- [Text extract]

The 2023 NASCAR Xfinity Series is the 42nd season of the NASCAR Xfinity Series, a stock car racing series sanctioned by NASCAR in the United States. The season started with the Beef. It's What's for Dinner. 300 on February 18 at Daytona International Speedway and will end with the NASCAR Xfinity Series Championship Race on November 4 at Phoenix Raceway.

Ty Gibbs enters the season as the defending Xfinity Series champion although he will not compete for a second straight championship as he will move up to the Cup Series in 2023 to drive full-time for Joe Gibbs Racing, replacing Kyle Busch.

Teams and drivers

Complete schedule

Limited schedule

Notes

Confirmed changes

Teams
 On July 14, 2022, Emerling-Gase Motorsports announced that they would expand to two full-time cars, with the No. 53, previously a part-time car, running full-time in 2023. One car would have one full-time driver with multiple drivers sharing the other car. On February 2, 2023, the team announced that the No. 53 car would be driven by team co-owners Joey Gase and Patrick Emerling (as well as previously announced part-time drivers Brad Perez and C. J. McLaughlin), making the No. 35 car the car that will have one full-time driver.
 On August 25, 2022, Front Row Motorsports announced that Zane Smith, who drives for the team full-time in the Truck Series, would run part-time for a Ford team in the Xfinity Series with entries being fielded in a collaboration with them (instead of FRM starting their own Xfinity Series team).
 On September 20, 2022, JD Motorsports announced that they would expand to three full-time Xfinity Series cars in 2023. The team downsized from four full-time cars to two in 2022.
 On October 7, 2022, it was announced that Truck and ARCA Series team AM Racing, owned by driver Austin Wayne Self, would expand into the Xfinity Series in 2023. The team's car number, driver(s), sponsors and crew chief have all yet to be announced. The team will attempt to qualify for the season-opener at Daytona.
 On October 26, 2022, Jesse Iwuji stated in an interview with Dustin Albino from Jayski that he would like to expand his team to two full-time cars in 2023 if sponsorship can be found for a second car. However, on February 17, 2023, Kyle Weatherman, who drove for the team in 2023, revealed to TobyChristie.com that JIM would not field a second car and would also be cutting back their one car, the No. 34, to part-time in 2023 amidst the team's sponsorship struggles following the loss of the No. 34 car's primary sponsor, Equity Prime Mortgage, in a lawsuit and legal battle.

- [Exercise instructions] Print the part of the text on the 2023 Xfinity Series season that begins at the words "Confirmed changes" and stops after the words "Xfinity Series team).", keeping every word as it appears. The records that come next are drawn from a different source than the text on the 2023 Xfinity Series season.

- [Extracted material]
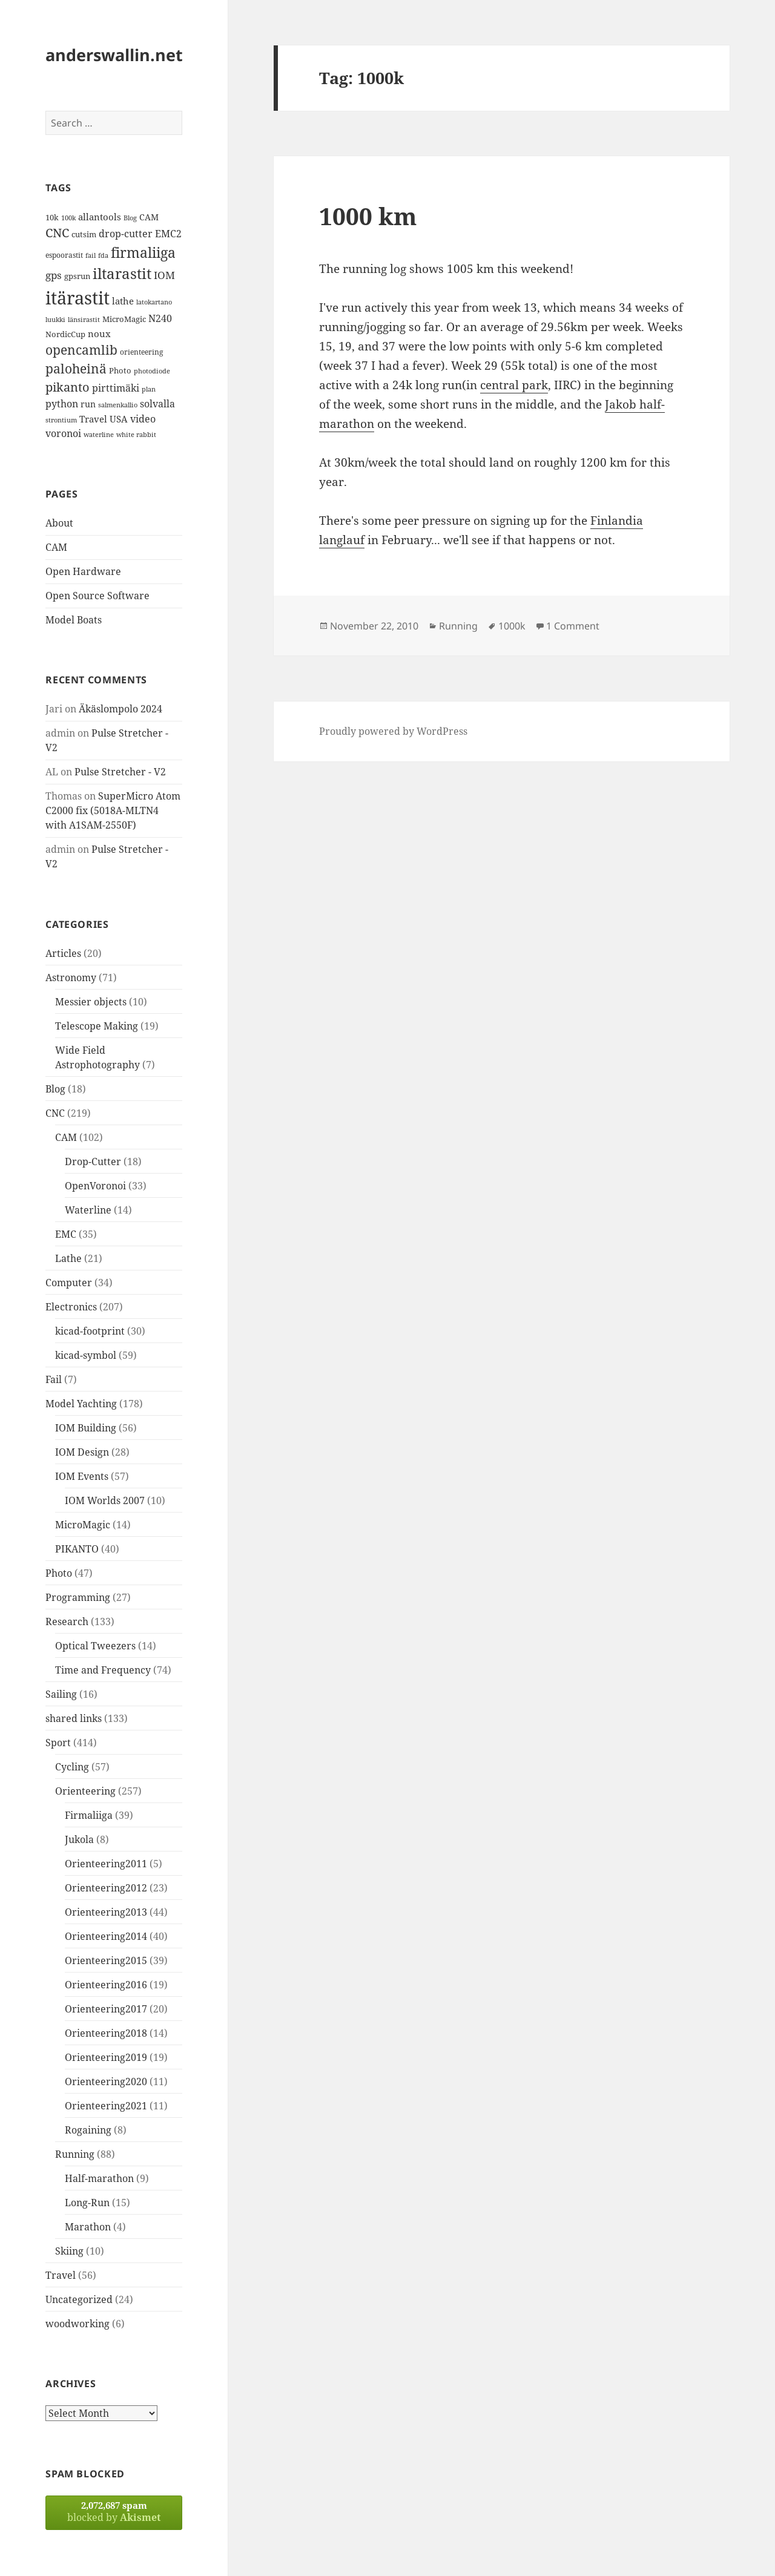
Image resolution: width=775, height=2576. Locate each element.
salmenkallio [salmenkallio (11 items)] (117, 405)
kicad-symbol (85, 1355)
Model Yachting (81, 1403)
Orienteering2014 (106, 1936)
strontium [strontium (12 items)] (61, 419)
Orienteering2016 (106, 1984)
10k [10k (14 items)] (52, 217)
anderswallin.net (114, 55)
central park (514, 385)
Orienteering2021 (106, 2105)
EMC (65, 1234)
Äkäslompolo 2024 (120, 708)
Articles (63, 953)
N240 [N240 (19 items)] (160, 318)
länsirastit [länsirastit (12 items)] (84, 319)
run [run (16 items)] (88, 404)
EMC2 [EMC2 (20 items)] (168, 233)
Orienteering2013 (106, 1912)
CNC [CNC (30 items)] (57, 233)
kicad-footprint (90, 1331)
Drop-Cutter (93, 1161)
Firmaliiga (89, 1815)
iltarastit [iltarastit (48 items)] (122, 273)
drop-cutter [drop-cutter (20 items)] (126, 233)
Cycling (72, 1766)
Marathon (88, 2226)
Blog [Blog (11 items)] (130, 218)
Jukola (79, 1839)
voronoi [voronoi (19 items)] (63, 433)
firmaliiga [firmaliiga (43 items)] (143, 252)
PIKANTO (77, 1549)
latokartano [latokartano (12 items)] (154, 301)
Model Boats (73, 619)
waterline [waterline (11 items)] (99, 434)
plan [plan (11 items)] (149, 389)
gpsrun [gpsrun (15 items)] (77, 276)
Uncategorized (79, 2299)
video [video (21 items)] (143, 419)
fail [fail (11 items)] (90, 255)
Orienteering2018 (106, 2033)
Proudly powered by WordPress (393, 731)
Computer (68, 1282)
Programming (77, 1597)
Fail (53, 1379)
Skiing (69, 2251)
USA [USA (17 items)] (119, 419)
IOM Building (85, 1427)
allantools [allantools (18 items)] (99, 217)
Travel (60, 2275)
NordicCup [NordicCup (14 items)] (65, 334)
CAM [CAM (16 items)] (149, 217)
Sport (58, 1742)
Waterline (88, 1210)
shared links (73, 1718)
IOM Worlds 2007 (105, 1500)
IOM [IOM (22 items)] (164, 275)
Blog (55, 1089)
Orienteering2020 (106, 2081)
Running (74, 2154)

- [Answer to this exercise]
Confirmed changes

Teams
 On July 14, 2022, Emerling-Gase Motorsports announced that they would expand to two full-time cars, with the No. 53, previously a part-time car, running full-time in 2023. One car would have one full-time driver with multiple drivers sharing the other car. On February 2, 2023, the team announced that the No. 53 car would be driven by team co-owners Joey Gase and Patrick Emerling (as well as previously announced part-time drivers Brad Perez and C. J. McLaughlin), making the No. 35 car the car that will have one full-time driver.
 On August 25, 2022, Front Row Motorsports announced that Zane Smith, who drives for the team full-time in the Truck Series, would run part-time for a Ford team in the Xfinity Series with entries being fielded in a collaboration with them (instead of FRM starting their own Xfinity Series team).